>> start Source passage

The Way Home
The Way Home
by Eric D. Snider
Released: November 15, 2002
There are two stars in the South Korean film "The Way Home," neither of whom has acted in movies before but both of whom have screen presence that belies their experience.
First is Seung-ho Yu, who plays 7-year-old Sang-woo, who is possibly the world's worst child. Whiny and undisciplined, he exasperates his destitute mother (Hyo-hee Dong), who leaves him with his grandmother -- whom he has never met -- while she searches for work.
Eul-boon Kim is the other lead, and she has said that, prior to filming "The Way Home," she had never even SEEN a movie. She plays Grandmother, comically stooped over and incapable of speech. She is not mentally disabled, but she is surely simple-minded. Her grandson, who has respect for no one and nothing, treats her with derision. While she labors to carry water to the hillside shack they share in a remote village, he plays video games. When the batteries wear out, he steals her hairpin while she sleeps and attempts to trade it for fresh ones.

>> end Source passage
>> start Listed records

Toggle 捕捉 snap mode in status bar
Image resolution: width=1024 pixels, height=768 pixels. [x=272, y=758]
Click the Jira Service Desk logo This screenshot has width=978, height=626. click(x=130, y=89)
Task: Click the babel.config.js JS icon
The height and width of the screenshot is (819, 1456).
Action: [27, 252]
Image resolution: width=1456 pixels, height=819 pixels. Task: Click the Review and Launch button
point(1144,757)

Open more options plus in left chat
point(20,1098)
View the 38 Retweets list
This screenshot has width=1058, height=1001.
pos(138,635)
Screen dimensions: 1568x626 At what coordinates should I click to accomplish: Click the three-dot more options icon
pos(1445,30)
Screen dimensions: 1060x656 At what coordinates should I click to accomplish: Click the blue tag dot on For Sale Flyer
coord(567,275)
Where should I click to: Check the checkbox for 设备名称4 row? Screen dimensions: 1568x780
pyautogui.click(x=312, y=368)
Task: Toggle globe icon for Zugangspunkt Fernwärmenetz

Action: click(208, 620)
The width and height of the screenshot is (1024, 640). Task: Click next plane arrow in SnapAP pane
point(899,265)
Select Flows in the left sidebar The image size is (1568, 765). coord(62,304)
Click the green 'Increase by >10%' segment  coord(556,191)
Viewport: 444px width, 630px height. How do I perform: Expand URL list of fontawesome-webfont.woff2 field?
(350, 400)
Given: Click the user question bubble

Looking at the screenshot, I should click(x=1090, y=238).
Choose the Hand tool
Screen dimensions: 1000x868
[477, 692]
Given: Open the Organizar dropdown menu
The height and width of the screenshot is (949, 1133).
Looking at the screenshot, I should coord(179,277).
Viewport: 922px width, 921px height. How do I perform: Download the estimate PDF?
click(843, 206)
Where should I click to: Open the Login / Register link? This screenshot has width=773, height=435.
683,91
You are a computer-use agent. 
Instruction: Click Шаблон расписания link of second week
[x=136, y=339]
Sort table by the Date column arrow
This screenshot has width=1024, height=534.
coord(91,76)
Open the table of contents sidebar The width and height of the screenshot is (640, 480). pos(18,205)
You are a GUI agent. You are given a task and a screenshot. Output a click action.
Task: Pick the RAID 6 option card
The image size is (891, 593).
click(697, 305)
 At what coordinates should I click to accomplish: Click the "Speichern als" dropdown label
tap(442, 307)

>> end Listed records

Pick up the review of the film "The Way Home" after its final sentence and keep writing in the same voice.

Grandmother's reaction to Sang-woo intrigues me. Many films -- American films, in particular -- would give her a steely determination at winning Sang-woo over, improving him, earning his love. She would stay strong until the climax of the film, when she would throw her hands in the air and give up -- at which point he would finally see the light and end his reign of brattiness.
That's not what happens here. Grandmother does gradually change Sang-woo, but not because she has set out to do it. She merely does what comes naturally, obeying her maternal instincts and giving Sang-woo the love he requires, even if she never consciously realizes that's what she's doing, and even if he never seems to want it.
Writer/director Jeong-hyang Lee, in only her second feature, establishes a situation rife with gentle humor and honest, unaffected love. Sang-woo behaves so badly for so much of the film that I began to feel his rehabilitation could never be enough, that no matter how much he changed, it would not outweigh his prior boorishness. Turns out I was wrong. When it happens, it is sweet and sincere. The lesson, perhaps, is that pure love makes it never too late to have a change of heart.
Rated PG, some very mild profanity
1 hr., 25 min.
Copyright © Eric D. Snider.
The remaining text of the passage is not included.